Since the form is block separable it can be written in an element form:

$$\begin{aligned} \boldsymbol{x}_{i}^{k + 1} & = \arg \min_{ \boldsymbol{x}_{i} } {f}_{i} \left( \boldsymbol{x}_{i} \right) + \frac{\rho}{2} {\left\| \boldsymbol{x}_{i} - \boldsymbol{z}^{k} + \boldsymbol{\lambda}_{i}^{k} \right\|}_{2}^{2}, & i = 1, 2, \ldots, n \\ \boldsymbol{z}^{k + 1} & = \arg \min_{ \boldsymbol{z} } \frac{\rho}{2} \sum_{i = 1}^{n} {\left\| \boldsymbol{x}_{i}^{k + 1} - \boldsymbol{z} + \boldsymbol{\lambda}_{i}^{k} \right\|}_{2}^{2} \\ \boldsymbol{\lambda}_{i}^{k + 1} & = \boldsymbol{\lambda}_{i}^{k} + \boldsymbol{x}_{i}^{k + 1} - \boldsymbol{z}^{k + 1}, & i = 1, 2, \ldots, n \\ \end{aligned}$$

Remark: Pay attention that $ \boldsymbol{z}_{k + 1} = \frac{1}{n} \sum_{i = 1}^{n} \boldsymbol{x}_{i}^{k + 1} + \boldsymbol{\lambda}_{i}^{k} $. Namely the mean value of the set $ { \left\{ \boldsymbol{x}_{i}^{k + 1} + \boldsymbol{\lambda}_{i}^{k} \right\} }_{i = 1}^{n} $.

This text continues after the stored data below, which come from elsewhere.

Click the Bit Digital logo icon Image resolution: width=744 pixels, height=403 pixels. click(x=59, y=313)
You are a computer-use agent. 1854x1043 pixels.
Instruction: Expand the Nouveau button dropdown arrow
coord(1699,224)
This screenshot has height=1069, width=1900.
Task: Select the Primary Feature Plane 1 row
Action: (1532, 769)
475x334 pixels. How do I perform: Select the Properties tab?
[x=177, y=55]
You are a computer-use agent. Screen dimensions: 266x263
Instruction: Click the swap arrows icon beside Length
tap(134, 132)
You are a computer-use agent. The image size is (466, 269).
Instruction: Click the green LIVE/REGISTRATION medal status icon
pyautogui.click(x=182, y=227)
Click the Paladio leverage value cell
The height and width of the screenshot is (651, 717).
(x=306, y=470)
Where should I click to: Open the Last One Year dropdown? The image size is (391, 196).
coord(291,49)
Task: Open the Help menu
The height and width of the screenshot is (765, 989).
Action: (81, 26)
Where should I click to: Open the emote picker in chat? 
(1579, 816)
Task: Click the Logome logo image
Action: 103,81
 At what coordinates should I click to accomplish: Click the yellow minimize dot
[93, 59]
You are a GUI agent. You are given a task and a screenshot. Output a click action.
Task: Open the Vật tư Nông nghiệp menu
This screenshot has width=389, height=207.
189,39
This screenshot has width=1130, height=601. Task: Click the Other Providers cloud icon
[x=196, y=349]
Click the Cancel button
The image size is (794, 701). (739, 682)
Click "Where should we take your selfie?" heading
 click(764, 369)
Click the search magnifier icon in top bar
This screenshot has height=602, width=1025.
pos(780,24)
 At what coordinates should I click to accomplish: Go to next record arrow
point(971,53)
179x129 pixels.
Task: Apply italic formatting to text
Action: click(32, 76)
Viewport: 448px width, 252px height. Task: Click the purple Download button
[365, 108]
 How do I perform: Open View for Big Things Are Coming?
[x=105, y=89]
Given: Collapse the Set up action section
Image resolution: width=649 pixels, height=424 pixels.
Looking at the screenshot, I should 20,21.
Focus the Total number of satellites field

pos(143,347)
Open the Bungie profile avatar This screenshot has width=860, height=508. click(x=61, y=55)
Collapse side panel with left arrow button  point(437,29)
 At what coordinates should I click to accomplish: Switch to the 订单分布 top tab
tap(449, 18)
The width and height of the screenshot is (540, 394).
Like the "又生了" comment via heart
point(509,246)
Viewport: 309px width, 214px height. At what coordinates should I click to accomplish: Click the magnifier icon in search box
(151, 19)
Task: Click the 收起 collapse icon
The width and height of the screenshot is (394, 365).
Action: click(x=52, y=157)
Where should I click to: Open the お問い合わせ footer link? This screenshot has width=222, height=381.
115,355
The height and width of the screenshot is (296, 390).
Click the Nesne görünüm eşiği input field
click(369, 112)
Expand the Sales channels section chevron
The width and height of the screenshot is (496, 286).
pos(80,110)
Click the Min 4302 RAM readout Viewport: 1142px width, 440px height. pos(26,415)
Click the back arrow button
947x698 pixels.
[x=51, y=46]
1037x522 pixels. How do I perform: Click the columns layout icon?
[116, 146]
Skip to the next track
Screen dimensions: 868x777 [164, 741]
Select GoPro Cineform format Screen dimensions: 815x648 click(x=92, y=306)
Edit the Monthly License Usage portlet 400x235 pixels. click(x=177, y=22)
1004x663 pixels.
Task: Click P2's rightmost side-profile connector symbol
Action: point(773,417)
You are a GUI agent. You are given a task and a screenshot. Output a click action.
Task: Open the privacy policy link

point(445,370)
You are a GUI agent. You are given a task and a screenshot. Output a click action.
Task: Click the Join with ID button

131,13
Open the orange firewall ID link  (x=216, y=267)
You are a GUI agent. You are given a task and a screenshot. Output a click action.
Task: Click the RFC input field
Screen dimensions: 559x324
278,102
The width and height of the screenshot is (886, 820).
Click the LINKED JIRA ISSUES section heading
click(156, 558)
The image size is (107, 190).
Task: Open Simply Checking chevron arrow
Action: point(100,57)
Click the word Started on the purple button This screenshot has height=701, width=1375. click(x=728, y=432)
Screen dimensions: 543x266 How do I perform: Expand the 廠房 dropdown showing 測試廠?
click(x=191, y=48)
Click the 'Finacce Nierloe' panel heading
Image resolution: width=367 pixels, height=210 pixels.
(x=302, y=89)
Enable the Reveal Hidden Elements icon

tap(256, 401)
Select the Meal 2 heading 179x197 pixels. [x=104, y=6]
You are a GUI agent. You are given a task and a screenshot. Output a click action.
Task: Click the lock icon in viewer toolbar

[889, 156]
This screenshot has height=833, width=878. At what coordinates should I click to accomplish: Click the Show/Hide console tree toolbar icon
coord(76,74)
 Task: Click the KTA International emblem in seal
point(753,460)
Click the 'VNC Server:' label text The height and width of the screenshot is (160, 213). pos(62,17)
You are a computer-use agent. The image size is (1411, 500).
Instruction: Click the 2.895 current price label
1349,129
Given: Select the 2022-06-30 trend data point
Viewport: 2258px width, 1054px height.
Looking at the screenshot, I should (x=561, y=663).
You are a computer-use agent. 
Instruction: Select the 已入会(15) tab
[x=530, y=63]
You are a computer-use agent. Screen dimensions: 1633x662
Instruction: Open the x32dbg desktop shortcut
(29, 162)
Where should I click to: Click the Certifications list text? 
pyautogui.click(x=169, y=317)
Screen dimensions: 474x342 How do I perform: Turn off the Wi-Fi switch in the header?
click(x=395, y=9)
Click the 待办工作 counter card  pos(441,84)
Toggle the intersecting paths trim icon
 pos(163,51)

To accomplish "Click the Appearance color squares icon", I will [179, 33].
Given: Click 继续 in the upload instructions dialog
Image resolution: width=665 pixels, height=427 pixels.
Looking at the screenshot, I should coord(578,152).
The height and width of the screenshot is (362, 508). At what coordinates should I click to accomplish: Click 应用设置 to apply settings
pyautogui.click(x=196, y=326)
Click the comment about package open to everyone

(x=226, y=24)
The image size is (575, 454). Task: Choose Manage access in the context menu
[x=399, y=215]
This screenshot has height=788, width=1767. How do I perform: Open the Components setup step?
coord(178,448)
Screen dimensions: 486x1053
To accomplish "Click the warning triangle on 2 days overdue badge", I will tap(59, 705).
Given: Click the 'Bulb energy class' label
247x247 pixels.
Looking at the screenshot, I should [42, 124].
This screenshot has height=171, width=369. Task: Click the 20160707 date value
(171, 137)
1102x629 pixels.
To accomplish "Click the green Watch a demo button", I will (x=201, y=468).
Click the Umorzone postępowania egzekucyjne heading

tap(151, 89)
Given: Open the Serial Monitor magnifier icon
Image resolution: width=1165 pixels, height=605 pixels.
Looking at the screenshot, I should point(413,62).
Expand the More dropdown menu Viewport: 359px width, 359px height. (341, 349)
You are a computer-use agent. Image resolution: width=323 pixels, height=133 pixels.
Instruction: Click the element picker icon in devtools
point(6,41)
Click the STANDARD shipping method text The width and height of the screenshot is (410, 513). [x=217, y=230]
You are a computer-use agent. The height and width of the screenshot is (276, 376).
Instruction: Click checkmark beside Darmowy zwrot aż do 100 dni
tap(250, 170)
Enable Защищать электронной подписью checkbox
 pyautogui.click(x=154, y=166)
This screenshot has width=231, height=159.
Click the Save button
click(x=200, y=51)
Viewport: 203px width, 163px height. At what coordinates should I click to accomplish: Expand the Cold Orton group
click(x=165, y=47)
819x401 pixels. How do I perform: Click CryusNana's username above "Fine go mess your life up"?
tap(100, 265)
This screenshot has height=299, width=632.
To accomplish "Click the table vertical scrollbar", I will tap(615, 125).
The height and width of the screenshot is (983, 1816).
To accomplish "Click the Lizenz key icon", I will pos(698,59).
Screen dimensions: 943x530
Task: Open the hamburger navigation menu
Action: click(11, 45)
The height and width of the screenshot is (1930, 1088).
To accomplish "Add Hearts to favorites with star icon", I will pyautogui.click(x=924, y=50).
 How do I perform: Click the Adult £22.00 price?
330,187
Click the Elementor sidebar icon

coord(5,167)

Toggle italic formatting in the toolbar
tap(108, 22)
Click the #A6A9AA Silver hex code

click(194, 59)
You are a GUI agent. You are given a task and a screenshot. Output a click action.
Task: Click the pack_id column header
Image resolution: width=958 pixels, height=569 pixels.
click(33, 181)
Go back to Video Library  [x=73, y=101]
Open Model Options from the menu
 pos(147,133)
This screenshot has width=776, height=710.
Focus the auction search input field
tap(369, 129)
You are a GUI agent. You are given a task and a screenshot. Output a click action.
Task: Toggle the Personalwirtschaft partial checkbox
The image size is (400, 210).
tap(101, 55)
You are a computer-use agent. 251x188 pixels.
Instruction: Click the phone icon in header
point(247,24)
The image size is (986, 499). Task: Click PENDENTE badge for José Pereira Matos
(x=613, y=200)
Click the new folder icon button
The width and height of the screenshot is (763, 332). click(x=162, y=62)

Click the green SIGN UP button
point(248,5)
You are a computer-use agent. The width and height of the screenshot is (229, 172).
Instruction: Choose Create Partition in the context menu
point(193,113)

The Proximal Operator is given by $ \operatorname{Prox}_{\lambda f \left( \cdot \right)} \left( \boldsymbol{y} \right) = \arg \min_{\boldsymbol{x}} \frac{1}{2} {\left\| \boldsymbol{x} - \boldsymbol{y} \right\|}_{2}^{2} + \lambda f \left( \boldsymbol{x} \right) $ and simplifying the optimization for $ \boldsymbol{z}_{k + 1} $ one can write the above as:

$$\begin{aligned} \boldsymbol{x}_{i}^{k + 1} & = \operatorname{Prox}_{\frac{1}{\rho} {f}_{i} \left( \cdot \right)} \left( \boldsymbol{z}^{k} - \boldsymbol{\lambda}_{i}^{k} \right), & i = 1, 2, \ldots, n \\ \boldsymbol{z}^{k + 1} & = \frac{1}{n} \sum_{i = 1}^{n} \boldsymbol{x}_{i}^{k + 1} + \boldsymbol{\lambda}_{i}^{k} \\ \boldsymbol{\lambda}_{i}^{k + 1} & = \boldsymbol{\lambda}_{i}^{k} + \boldsymbol{x}_{i}^{k + 1} - \boldsymbol{z}^{k + 1}, & i = 1, 2, \ldots, n \\ \end{aligned}$$

Orthogonal Projection onto an Intersection of Convex Sets

The problem is given by:

$$\begin{aligned} \arg \min_{ \boldsymbol{x} } \quad & \frac{1}{2} {\left\| \boldsymbol{x} - \boldsymbol{y} \right\|}_{2}^{2} \\ \text{subject to} \quad & \boldsymbol{x} \in \bigcap_i \mathcal{C}_{i}, \; i = 1, 2, \ldots n \\ \end{aligned}$$

Namely we're looking for orthogonal projection of $ \boldsymbol{y} $ onto the intersection of the sets $ {\left\{ \mathcal{C}_{i} \right\}}_{i = 1}^{n} $.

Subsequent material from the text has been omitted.